Today I built another phase-shift oscillator (you can see my full notes here). The circuit is based on those I've found online, and uses the capacitors in a high-pass configuration:

phase-shift osc2

The circuit works, but I'm confused about two things:

  1. I've labeled a resistor RXXX in the schematic, but did not fit it in my circuit. It seems like it should be required to allow the final capacitor to work. But the circuit doesn't work if it's fitted. Why?

  2. What is the purpose of the resistor above RXXX going from the base to the positive supply?

I'm guessing these two questions are probably related?


2 Answers 2


A quote from my previous answer given yesterday regarding the phase shift oscillator with series resistors: -

Your transistor circuit with series resistors is self biasing - the DC flows through several resistors back to the base and, due to negative feedback, the collector dc quiescent voltage will be roughly mid-rail on low voltage supplies.

The transistor base must be biased for this to work correctly. R and RXXX are normally regarded as performing this function. Also, either R or RXXX can do the job of the final resistor in the phase shift network. The final resistor in the phase shift network can be tied to any supply rail because the phase shifting it performs is on an AC signal and either supply rail looks the same to AC.

With both resistors fitted, the bias to the base is better defined but maybe both resistors together attenuate the feedback signal too much and cause the circuit to fail to oscillate.

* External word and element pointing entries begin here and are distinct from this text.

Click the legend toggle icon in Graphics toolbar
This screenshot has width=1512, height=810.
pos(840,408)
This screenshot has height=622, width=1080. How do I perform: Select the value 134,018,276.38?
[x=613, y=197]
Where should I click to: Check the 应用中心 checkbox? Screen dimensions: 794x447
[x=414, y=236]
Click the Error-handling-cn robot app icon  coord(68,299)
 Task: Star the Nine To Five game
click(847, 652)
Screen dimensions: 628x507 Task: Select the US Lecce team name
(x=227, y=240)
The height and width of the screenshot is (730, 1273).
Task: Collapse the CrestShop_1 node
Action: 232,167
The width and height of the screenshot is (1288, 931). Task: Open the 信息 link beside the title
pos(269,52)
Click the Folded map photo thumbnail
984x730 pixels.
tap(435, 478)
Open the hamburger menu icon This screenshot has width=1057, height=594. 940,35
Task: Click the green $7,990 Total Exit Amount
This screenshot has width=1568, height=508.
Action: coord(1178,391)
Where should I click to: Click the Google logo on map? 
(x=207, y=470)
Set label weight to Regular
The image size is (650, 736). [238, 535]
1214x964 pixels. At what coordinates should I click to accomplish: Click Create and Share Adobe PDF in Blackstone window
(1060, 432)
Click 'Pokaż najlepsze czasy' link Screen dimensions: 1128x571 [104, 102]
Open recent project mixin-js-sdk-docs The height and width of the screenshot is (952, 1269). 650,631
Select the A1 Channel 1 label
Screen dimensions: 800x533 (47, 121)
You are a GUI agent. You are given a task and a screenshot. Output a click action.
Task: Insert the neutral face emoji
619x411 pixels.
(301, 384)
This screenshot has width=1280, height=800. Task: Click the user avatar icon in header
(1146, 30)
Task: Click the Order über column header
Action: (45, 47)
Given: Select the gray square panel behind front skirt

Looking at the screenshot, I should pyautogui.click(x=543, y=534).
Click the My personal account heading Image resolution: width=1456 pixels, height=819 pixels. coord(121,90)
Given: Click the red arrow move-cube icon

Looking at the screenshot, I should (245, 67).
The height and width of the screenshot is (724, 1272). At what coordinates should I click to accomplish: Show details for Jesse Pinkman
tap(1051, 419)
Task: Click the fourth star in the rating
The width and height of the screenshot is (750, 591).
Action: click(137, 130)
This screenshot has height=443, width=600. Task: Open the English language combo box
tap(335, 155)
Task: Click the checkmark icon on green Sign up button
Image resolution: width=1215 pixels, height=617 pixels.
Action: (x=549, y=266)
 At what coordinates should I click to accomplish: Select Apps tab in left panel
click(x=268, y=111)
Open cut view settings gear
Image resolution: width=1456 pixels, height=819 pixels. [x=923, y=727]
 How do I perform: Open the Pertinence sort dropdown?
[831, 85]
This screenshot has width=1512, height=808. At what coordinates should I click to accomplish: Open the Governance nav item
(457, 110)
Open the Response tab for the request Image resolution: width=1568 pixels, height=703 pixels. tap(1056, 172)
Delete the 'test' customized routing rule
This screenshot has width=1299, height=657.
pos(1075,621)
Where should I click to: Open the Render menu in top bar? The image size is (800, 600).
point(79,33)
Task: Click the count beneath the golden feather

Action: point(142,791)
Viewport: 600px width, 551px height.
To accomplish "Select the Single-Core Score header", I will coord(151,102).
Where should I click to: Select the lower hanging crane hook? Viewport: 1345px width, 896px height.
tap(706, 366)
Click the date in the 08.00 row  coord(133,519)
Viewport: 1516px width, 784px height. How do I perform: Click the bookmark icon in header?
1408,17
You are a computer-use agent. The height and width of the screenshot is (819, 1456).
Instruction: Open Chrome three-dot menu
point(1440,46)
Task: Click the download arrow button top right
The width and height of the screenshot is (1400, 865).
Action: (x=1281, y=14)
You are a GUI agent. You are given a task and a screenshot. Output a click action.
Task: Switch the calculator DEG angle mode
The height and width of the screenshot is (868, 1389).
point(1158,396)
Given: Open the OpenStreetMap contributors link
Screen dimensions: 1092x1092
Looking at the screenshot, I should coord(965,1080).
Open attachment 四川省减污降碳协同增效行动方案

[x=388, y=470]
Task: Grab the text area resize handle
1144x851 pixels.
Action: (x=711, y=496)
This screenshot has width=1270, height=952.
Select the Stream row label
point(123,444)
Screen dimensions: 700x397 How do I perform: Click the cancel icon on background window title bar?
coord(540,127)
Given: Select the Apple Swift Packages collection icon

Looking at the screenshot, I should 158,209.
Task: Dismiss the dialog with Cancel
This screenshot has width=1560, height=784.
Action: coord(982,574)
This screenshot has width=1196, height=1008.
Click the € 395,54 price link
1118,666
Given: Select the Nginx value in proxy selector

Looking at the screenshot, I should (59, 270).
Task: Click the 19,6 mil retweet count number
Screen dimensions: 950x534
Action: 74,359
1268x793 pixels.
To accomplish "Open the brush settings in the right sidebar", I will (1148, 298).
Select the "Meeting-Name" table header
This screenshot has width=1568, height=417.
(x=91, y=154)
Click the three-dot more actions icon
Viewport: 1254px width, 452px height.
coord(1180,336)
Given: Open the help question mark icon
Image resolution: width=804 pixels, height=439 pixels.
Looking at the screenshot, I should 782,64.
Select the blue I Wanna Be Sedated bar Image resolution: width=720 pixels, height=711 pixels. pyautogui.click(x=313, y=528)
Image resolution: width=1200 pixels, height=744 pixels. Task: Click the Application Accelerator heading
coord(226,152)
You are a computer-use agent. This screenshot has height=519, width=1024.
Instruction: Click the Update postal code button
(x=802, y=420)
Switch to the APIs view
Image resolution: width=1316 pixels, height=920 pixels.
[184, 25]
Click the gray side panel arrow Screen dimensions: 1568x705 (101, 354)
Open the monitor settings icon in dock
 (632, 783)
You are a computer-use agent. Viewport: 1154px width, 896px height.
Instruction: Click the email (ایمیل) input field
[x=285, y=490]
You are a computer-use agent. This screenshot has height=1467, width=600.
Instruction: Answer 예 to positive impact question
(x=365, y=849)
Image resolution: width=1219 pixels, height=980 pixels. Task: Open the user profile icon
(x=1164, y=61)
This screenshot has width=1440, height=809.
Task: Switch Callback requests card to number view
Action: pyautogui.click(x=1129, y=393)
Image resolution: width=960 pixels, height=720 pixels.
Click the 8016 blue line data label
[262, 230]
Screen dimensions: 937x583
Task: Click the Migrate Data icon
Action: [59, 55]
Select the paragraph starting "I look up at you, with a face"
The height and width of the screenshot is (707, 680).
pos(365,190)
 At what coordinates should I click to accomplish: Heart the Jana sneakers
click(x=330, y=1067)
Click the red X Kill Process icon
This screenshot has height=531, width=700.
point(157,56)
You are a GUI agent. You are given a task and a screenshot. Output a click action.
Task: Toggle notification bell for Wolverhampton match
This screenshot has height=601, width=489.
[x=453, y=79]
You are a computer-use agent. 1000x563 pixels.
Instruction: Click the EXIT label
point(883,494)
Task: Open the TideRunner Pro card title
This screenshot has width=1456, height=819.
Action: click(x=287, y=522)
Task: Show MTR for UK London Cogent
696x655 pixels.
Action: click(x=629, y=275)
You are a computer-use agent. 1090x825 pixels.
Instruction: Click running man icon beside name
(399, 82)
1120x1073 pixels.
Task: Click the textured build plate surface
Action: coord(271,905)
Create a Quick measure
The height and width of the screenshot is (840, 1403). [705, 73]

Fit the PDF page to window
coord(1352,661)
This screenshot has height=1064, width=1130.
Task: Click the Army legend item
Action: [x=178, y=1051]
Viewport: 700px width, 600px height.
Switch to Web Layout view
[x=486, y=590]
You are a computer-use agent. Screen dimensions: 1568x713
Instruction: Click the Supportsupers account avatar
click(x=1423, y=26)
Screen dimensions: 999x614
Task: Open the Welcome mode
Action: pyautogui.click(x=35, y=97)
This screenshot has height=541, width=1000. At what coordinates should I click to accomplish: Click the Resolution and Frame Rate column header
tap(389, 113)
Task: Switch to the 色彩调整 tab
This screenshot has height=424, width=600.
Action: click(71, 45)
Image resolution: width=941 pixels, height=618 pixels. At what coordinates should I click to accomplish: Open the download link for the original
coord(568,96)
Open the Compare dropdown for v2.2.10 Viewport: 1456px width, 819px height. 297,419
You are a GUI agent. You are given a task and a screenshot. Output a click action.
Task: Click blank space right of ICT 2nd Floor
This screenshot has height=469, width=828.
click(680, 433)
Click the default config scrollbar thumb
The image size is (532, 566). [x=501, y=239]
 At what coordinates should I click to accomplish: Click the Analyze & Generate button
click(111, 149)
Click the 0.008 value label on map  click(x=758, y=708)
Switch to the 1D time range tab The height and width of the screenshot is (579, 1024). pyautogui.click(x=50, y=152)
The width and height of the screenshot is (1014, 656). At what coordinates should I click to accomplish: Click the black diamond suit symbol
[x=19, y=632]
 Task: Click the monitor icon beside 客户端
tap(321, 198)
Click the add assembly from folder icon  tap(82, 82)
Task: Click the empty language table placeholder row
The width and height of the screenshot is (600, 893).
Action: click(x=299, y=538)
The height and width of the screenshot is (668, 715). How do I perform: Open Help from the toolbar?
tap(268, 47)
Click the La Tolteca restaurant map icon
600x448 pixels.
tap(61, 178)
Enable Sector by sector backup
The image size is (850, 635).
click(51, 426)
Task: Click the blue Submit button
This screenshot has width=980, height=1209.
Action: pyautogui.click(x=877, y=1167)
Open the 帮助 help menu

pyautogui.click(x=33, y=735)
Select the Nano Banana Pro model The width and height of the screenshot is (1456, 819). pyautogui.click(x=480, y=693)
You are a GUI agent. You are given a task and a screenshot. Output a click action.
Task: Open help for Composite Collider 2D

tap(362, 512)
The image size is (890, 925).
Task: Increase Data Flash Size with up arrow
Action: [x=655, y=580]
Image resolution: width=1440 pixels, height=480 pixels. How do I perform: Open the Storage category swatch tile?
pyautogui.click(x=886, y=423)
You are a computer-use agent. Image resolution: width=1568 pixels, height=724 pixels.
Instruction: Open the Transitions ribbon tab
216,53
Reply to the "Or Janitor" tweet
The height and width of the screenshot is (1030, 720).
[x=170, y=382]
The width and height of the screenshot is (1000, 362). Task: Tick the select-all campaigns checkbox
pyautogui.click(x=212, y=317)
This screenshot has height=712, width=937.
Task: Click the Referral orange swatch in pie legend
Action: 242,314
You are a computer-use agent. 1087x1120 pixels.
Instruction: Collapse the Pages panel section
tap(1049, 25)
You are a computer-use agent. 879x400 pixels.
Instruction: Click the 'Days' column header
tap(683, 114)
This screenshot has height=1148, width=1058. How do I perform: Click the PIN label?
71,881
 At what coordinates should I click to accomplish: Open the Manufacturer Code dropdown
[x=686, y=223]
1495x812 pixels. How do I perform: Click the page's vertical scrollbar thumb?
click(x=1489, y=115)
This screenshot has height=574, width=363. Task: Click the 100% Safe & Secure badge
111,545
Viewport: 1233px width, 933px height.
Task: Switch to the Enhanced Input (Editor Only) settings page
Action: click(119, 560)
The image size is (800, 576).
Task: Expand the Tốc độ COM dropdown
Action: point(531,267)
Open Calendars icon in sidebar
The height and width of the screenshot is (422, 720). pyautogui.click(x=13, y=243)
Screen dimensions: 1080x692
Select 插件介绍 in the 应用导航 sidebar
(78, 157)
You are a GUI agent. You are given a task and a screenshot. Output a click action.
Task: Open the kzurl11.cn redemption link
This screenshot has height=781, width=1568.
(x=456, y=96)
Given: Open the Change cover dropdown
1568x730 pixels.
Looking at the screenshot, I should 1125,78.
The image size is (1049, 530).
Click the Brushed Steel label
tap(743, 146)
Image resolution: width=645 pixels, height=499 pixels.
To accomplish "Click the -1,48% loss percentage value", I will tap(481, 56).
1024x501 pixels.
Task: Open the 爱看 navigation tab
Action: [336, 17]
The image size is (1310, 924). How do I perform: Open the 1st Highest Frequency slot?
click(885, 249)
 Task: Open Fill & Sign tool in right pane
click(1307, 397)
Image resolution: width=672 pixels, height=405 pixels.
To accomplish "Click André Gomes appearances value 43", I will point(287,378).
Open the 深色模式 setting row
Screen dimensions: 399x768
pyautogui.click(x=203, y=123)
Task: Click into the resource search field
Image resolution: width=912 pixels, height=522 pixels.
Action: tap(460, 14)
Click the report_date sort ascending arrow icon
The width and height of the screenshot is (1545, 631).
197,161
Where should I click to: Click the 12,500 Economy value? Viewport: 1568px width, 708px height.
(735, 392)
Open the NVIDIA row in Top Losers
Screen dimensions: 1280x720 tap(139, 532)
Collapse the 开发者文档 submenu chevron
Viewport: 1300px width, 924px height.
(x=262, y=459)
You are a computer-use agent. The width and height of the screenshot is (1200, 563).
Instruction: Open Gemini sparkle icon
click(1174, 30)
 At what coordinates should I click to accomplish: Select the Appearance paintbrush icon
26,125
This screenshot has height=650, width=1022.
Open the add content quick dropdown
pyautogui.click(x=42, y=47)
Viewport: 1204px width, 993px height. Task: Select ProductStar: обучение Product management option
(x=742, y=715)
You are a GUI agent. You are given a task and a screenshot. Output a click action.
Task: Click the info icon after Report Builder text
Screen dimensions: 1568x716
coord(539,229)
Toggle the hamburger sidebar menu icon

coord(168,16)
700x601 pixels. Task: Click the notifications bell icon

This can possibly be remedied by increasing the collector resistor (also called R to add to the confusion).


1.) The resistor above RXXX is necessary for proper biasing the base of the transistor (base-emitter voltage Vbe app. 0.65...0.7 volts).

2.) The combined input resistance at the base node (Rcom=R||RXXX|rbe) forms the third C-R highpass which is necessary to allow a 180deg phase shift for the desired frequency. Of coursse, this resistance Rcom can be realized only with R||rbe. However, in many cases it is convenient - with respect to the selection of proper resistor values - to have a third "degree of freedom" provided by a third resistor.

3.) Remember: For an IDEAL phase shift oscillator (opamp based) we have three identical C-R highpass stages with three equal capacitors and three equal resistors. In the above case, for proper fixation of the oscillation frequency the dynamic input resistance rbe must be known (dependent on the DC operating point which is set by R and RXXX).